Wo Ort, Zeit, Personen und Geschehen unbekannt sind

Die Galerie allerArt zeigt neue Arbeiten des Vorarlberger Malers Ingmar Alge.
Bludenz Es ist lange her, seit Ingmar Alge zuletzt in Vorarlberg ausgestellt hat. Umso mehr Freude macht die kleine, feine, fast museal anmutende Ausstellung in der Galerie allerArt, die die jüngsten Arbeiten des Malers nach einer Präsentation in Berlin vor einigen Monaten nun zurück ins Land bringt.
Zuerst waren die Häuser: Dem Sujet des Einfamilienhauses, kühl, menschenleer, und der Ölmalerei als ausschließlichem Medium hat sich Ingmar Alge ab 1999 gewidmet. Im Gebauten war der Mensch in den Bildern des Vorarlberger Künstlers zwar irgendwie schon immer vorhanden, doch in der Folge hat er sich auch gestalthaft Zugang verschafft und in den neuesten Arbeiten ist er so präsent wie nie zuvor.

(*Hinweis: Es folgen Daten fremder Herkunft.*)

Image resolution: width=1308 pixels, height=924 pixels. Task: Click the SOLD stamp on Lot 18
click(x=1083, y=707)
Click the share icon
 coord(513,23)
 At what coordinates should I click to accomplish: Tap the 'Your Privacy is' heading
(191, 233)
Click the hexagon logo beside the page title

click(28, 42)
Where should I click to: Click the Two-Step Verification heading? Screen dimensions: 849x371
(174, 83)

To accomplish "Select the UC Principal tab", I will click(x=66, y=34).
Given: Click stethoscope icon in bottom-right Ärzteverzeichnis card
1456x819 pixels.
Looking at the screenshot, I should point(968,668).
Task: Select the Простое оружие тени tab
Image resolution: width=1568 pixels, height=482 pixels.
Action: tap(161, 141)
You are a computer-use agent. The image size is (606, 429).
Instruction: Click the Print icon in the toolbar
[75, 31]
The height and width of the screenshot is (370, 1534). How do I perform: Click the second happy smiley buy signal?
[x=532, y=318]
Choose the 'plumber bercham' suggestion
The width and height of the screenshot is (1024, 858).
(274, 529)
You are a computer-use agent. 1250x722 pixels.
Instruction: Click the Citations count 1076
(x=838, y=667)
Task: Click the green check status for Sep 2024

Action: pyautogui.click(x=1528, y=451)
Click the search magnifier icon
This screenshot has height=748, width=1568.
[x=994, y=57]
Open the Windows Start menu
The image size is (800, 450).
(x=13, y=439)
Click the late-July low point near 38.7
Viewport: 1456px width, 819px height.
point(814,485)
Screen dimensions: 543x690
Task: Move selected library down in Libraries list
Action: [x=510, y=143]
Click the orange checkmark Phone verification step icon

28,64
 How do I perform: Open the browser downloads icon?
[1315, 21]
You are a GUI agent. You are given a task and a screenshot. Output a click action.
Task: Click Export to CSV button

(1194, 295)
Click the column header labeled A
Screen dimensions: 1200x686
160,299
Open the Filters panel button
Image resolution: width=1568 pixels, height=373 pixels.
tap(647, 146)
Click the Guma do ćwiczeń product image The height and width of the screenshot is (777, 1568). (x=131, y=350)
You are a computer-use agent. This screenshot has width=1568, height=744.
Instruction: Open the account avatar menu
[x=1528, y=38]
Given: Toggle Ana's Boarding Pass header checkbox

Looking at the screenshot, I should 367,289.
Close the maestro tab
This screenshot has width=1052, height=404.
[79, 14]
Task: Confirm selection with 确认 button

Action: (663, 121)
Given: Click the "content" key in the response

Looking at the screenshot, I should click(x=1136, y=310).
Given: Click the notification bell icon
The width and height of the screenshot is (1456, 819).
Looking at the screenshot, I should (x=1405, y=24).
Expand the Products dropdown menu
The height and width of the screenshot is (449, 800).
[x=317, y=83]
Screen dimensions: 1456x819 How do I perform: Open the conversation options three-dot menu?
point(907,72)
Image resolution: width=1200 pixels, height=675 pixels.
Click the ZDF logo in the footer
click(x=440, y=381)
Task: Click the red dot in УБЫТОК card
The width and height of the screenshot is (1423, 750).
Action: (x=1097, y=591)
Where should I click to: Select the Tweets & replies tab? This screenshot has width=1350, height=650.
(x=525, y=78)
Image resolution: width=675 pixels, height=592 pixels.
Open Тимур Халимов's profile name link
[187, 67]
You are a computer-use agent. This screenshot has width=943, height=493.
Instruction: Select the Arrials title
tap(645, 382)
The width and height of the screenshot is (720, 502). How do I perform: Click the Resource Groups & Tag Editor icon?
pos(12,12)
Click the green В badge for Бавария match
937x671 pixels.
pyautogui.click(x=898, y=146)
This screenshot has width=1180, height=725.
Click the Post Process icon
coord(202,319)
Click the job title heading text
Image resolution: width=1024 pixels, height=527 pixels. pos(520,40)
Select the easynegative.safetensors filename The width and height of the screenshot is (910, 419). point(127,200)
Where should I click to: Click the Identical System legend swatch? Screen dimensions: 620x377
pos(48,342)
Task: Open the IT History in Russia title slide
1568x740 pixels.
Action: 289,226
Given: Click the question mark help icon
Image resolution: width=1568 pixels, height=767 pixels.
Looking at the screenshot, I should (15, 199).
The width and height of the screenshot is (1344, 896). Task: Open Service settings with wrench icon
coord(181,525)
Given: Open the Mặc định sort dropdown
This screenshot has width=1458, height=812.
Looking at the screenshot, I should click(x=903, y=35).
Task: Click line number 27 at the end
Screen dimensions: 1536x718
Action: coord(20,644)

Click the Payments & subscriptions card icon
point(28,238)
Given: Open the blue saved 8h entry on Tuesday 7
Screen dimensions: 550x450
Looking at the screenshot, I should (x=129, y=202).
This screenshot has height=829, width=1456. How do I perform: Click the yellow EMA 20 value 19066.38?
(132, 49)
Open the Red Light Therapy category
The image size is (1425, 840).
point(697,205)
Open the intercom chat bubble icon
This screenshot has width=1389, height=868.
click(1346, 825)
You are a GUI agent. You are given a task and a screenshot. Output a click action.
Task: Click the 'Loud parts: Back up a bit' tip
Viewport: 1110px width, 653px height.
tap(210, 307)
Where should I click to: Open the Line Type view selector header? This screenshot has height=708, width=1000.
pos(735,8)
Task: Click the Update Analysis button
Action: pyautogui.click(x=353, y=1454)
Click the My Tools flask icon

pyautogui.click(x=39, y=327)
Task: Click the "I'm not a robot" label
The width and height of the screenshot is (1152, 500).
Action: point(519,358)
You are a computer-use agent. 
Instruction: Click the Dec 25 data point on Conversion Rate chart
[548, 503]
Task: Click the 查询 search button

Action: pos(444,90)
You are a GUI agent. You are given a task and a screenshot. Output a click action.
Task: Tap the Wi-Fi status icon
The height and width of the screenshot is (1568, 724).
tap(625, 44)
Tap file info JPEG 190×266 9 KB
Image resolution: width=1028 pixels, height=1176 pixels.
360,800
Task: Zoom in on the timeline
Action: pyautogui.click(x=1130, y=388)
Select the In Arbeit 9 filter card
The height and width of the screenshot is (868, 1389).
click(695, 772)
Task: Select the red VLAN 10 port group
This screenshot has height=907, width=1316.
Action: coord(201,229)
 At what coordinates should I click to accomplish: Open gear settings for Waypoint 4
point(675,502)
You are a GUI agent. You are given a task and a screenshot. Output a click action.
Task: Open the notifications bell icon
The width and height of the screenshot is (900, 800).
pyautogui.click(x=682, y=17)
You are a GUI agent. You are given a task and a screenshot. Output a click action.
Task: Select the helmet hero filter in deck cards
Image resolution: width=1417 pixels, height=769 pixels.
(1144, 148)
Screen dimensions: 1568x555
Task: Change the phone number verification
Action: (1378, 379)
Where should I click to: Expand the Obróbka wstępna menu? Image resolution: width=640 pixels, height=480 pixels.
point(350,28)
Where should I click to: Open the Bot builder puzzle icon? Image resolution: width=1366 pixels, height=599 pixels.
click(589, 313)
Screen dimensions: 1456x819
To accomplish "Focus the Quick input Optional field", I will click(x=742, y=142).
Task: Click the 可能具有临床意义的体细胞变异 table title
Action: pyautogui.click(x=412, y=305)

In der Weiterentwicklung des Werks haben sich zunehmend abstrakte Flächen eingeschlichen, die die Klasse und Meisterschaft dieser beinahe altmeisterlich praktizierten Malerei mit ihren vielen, fein lasierten Schichten unter Beweis stellt. „Es war mir wichtig“, so Ingmar Alge, „dass die Gemälde sowohl als abstrakt zu lesende Kompositionen aus der Distanz als auch gegenständlich funktionieren.“
Als Vorlage dienen dem Maler mediale Bilder aus dem Netz. Weit weg von der aufgestöberten journalistischen Fotografie überführt Alge das Gefundene in sein Medium, klassisch in Komposition und Technik. Durch die Transformation erscheint Vertrautes plötzlich fremd und Fremdes wird vertraut. Man kann das Dargestellte zwar beschreiben und benennen und dennoch werfen die Bilder mehr Fragen auf, als sie Antworten geben. Habe ich dieses Bild nicht schon einmal irgendwo gesehen? Die Titel der drei großformatigen Arbeiten „Protest“, „Suche“ und „Konferenz“ liefern Anhaltspunkte, sind aber kaum mehr als Indizien. Sind die Menschen auf dem Boot Flüchtlinge? Ist es ein Rettungsboot? Wogegen protestieren die hinter den leuchtend magentafarbenen Bannern im Dunkel verborgenen Personen oder was waren die Ergebnisse der „Konferenz“? Inspiriert vom kürzlich verstorbenen Autor und Philosophen Roger Willemsen unternimmt Ingmar Alge den Versuch, über seine Bilder und den imaginären Blick aus der Zukunft die im Hier und Jetzt noch nicht einschätzbare Gegenwart zu beleuchten.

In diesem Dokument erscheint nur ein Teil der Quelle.